There was considerable suspense among usually well-informed administration officials and senior members of Congress about the measures Carter will anounce tonight. Speaking to the assembled "wise men" at a White House lunch Saturday, Carter gave a general idea of the direction of his thinking but did not spell out what he intended to do about the impasse with the Soviets, according to participants in the meeting.

Three former secretaries of state, Dean Rusk, William P. Rogers and Henry A. Kissinger, were among the 15 outside advisers consulted. Each gave his views at the lunch. While there was consensus on some points, there was no attempt to forge an overall agreement or write a common report.

The senior Republican member of the Senate Foreign Relations Committee, Sen. Jacob K. Javits (N.Y.), said yesterday that the Soviet troops issue had prompted an overreaction he described as "a political joy ride." On "Face the Nation" (CBS, WDVM), Javits said this was "a great mistake, because the United States cannot afford to have itself painted into a corner in this situation."

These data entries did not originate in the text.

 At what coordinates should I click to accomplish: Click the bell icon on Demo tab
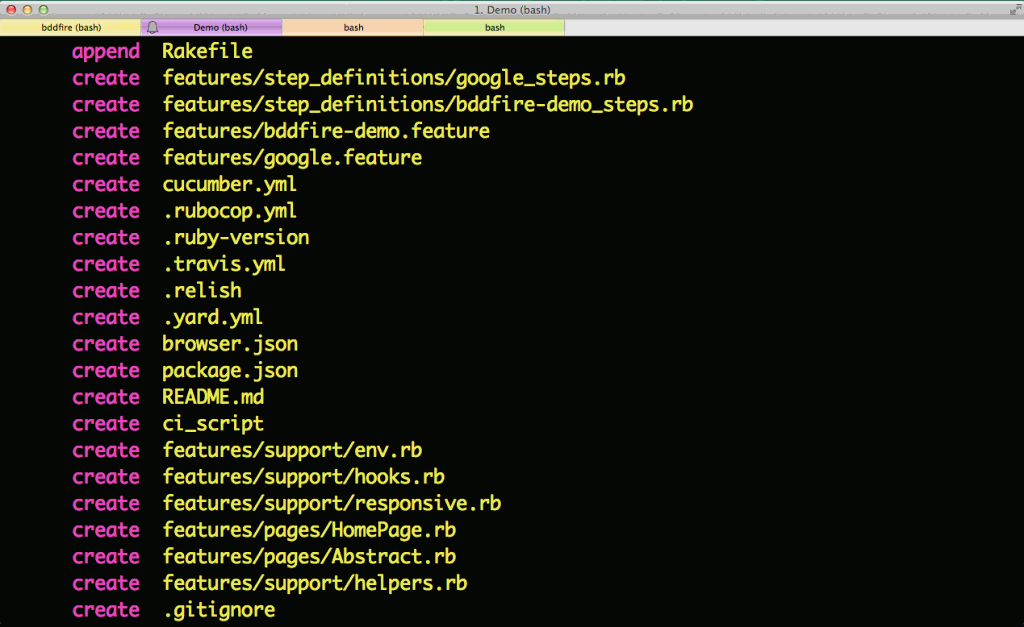click(x=152, y=28)
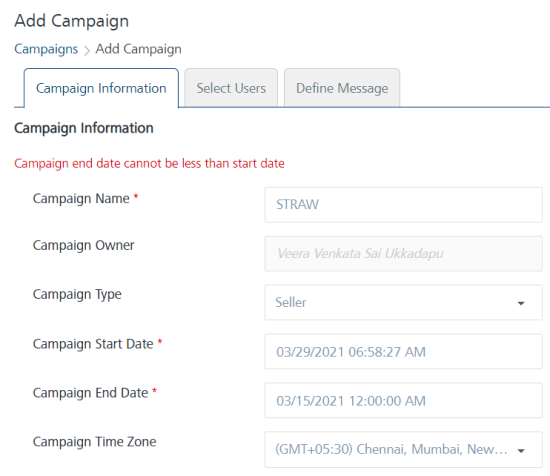The height and width of the screenshot is (476, 550).
Task: Click the Campaign Start Date field
Action: (x=403, y=351)
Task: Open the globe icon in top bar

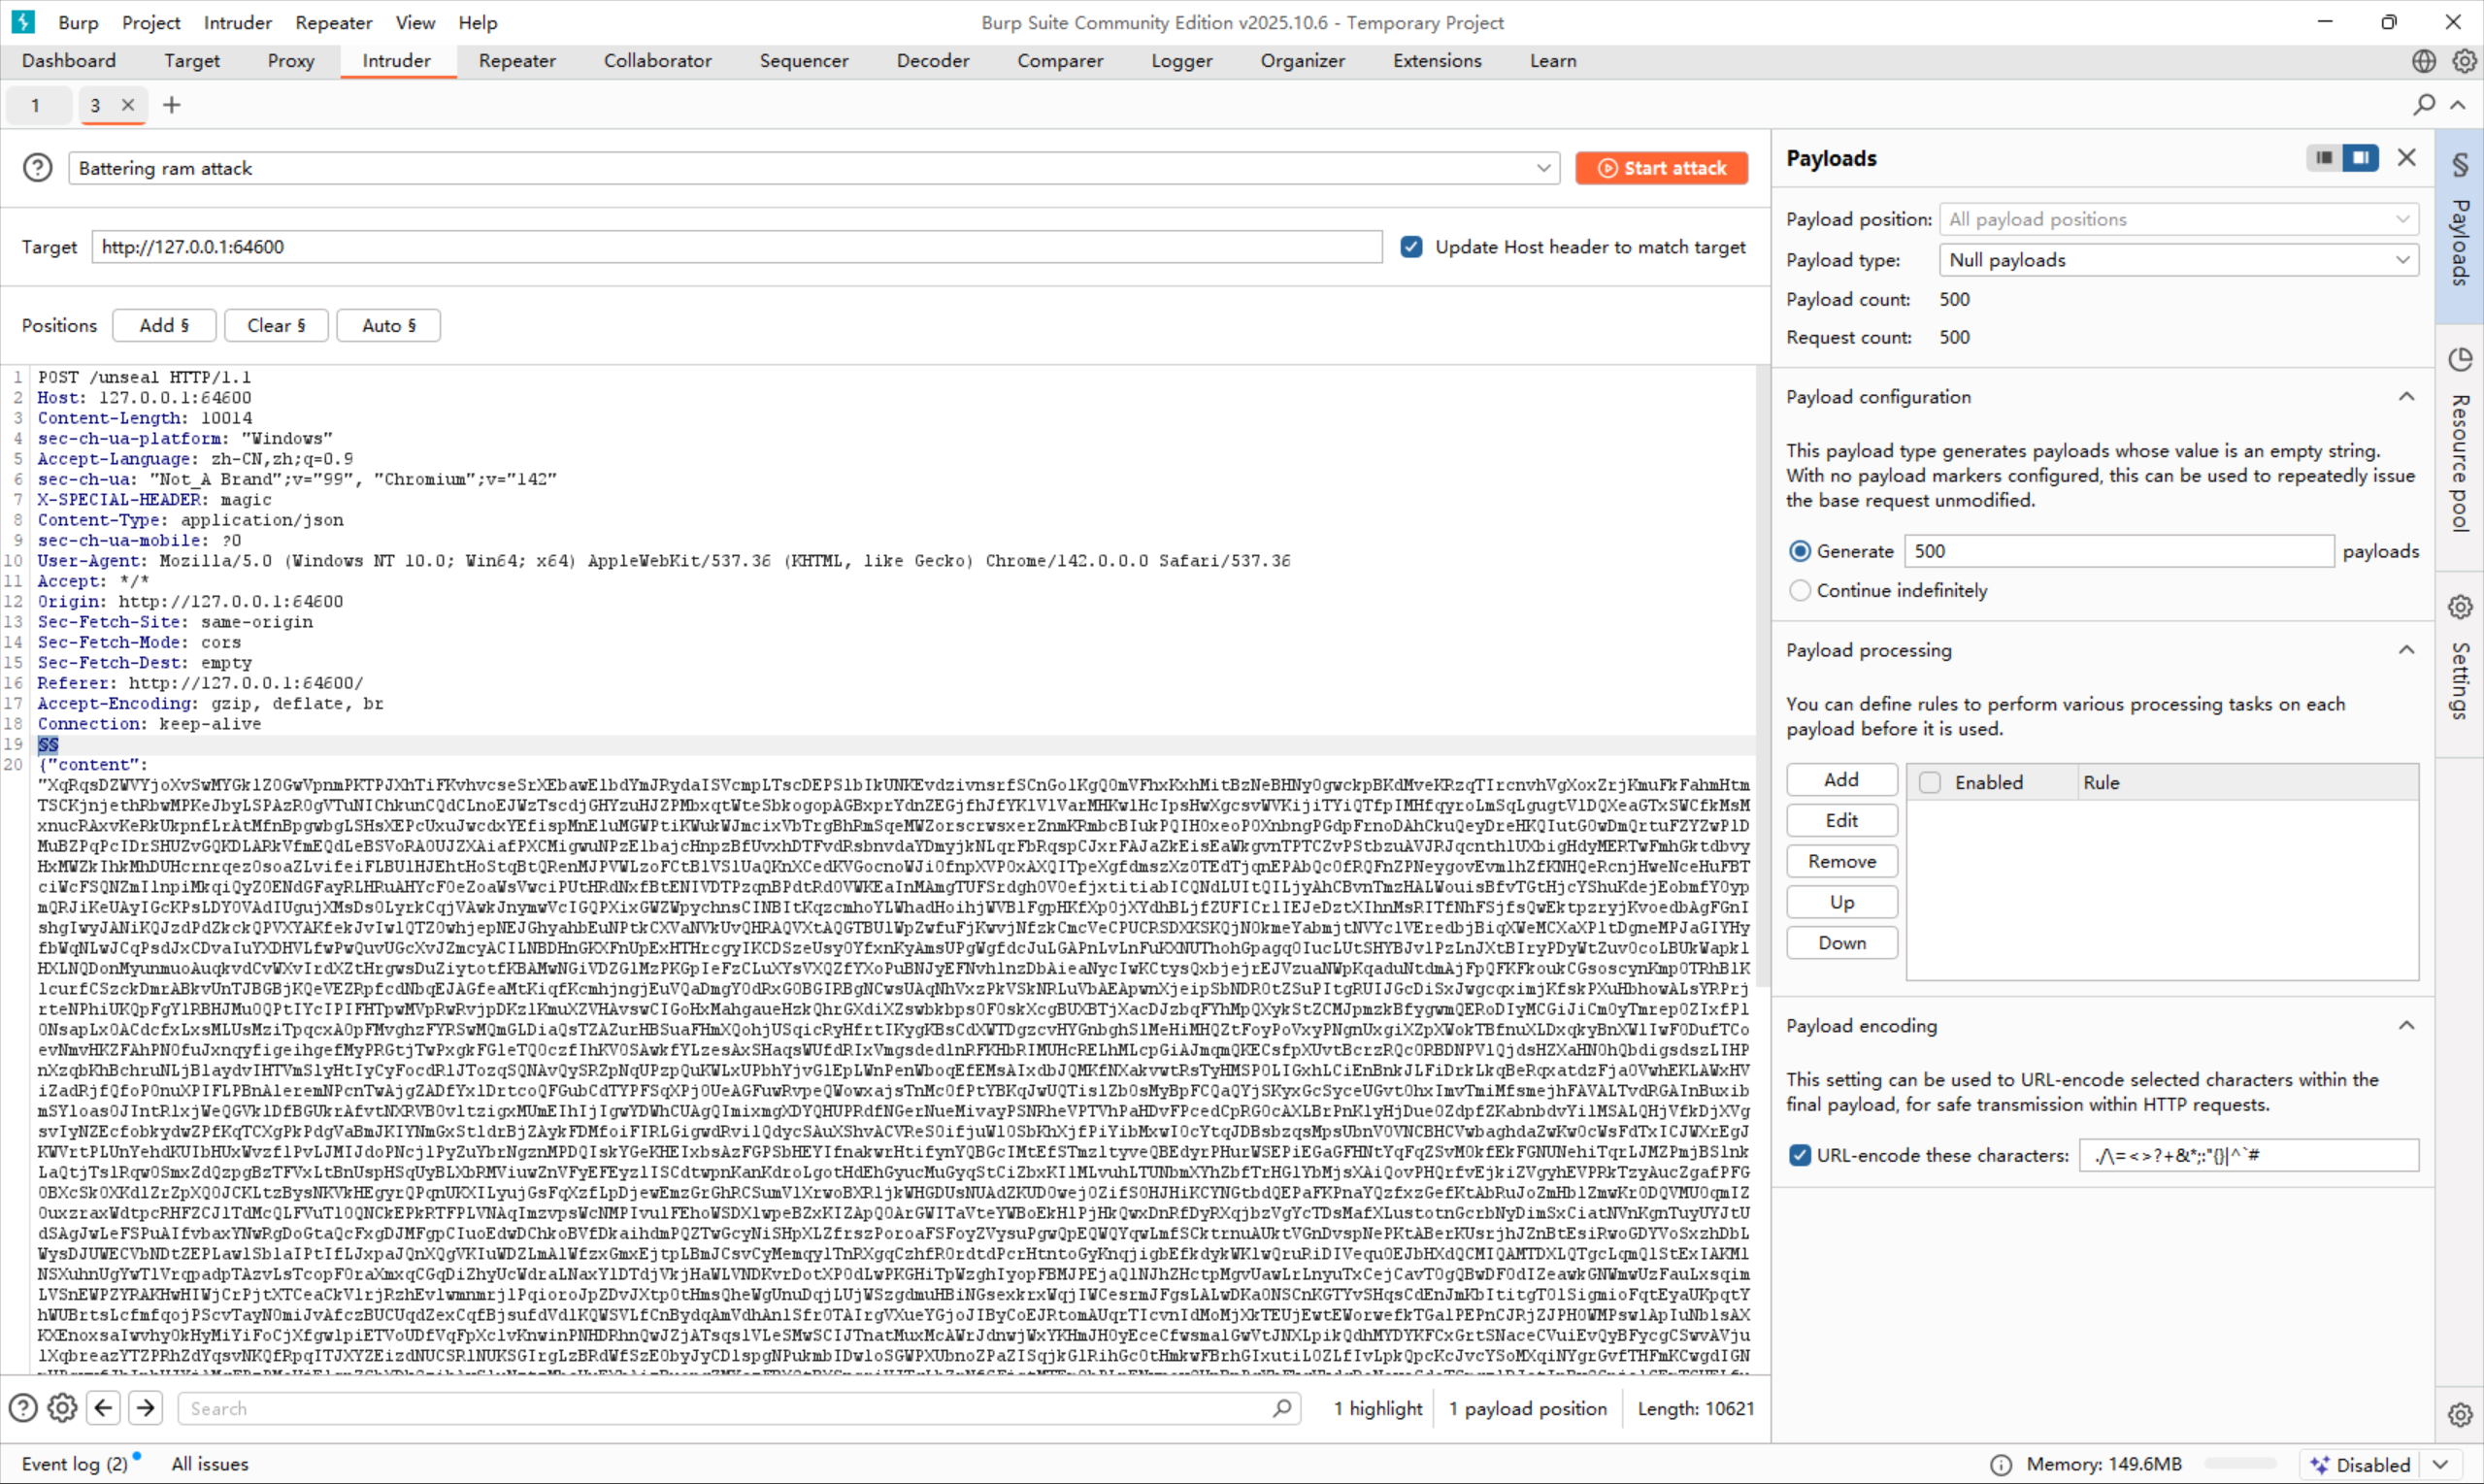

While saying he did not know what either the Soviet Union or the United States is going to do, Javits said one way out of the impasse would be for the Soviets to make a commitment that the disputed force in Cuba will not be a combat unit and to take measures to see that it has the equipment, headquarters and organization of a training unit.

Javits appealed for a solution "which will save their face and also save our face," rather than a growing confrontation.

If a negotiated solution cannot be found, Javits forecast, the United States will "step up our vigilance in Central America" and supply more aid to Caribbean countries, among other steps. He also said it would not be possible for the Soviet Union to be granted most-favored-nation trade status in current circumstances.

Javits said that "there are some wild people who want to play the China card" in response to the impasse with the Soviets. He expressed no sympathy with such a view or with those who wish to respond by rejecting the strategic arms limitation treaty (SALT II).